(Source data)
******************************
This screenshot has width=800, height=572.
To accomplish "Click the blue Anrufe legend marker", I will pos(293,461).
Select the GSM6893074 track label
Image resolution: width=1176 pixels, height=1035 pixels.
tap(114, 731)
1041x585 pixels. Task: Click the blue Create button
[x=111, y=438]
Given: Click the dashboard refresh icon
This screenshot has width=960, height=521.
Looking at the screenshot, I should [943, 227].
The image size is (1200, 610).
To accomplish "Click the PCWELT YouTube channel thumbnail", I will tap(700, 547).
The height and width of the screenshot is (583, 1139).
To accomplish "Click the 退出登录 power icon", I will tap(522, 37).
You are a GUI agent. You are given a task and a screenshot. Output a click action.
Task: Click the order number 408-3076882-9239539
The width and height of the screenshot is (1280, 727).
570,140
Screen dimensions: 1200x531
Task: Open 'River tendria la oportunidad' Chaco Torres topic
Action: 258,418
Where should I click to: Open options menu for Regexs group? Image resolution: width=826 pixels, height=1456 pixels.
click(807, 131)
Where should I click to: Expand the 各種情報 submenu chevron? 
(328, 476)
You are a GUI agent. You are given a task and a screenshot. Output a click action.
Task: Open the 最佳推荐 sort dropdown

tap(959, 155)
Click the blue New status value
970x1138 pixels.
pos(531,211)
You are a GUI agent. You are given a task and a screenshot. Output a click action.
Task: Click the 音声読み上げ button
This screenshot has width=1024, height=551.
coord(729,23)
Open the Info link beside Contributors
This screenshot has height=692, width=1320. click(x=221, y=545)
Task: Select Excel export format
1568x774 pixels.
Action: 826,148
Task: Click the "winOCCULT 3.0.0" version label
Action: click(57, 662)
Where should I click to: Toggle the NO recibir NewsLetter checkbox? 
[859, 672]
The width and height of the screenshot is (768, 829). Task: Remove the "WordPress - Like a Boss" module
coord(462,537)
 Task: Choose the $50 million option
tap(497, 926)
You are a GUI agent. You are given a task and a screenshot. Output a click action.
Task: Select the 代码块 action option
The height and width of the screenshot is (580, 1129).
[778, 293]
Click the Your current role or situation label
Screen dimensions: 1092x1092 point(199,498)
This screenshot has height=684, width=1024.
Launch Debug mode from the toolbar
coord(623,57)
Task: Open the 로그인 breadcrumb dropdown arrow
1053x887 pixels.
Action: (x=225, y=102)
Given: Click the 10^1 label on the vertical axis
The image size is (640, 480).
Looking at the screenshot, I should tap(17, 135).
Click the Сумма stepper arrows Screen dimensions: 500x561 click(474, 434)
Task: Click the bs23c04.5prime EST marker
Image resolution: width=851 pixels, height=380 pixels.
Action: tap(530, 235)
******************************
» **Exercise description**
Provide the number of lines in the records above containing the string "icon", and write nothing more.

» **Reply**
2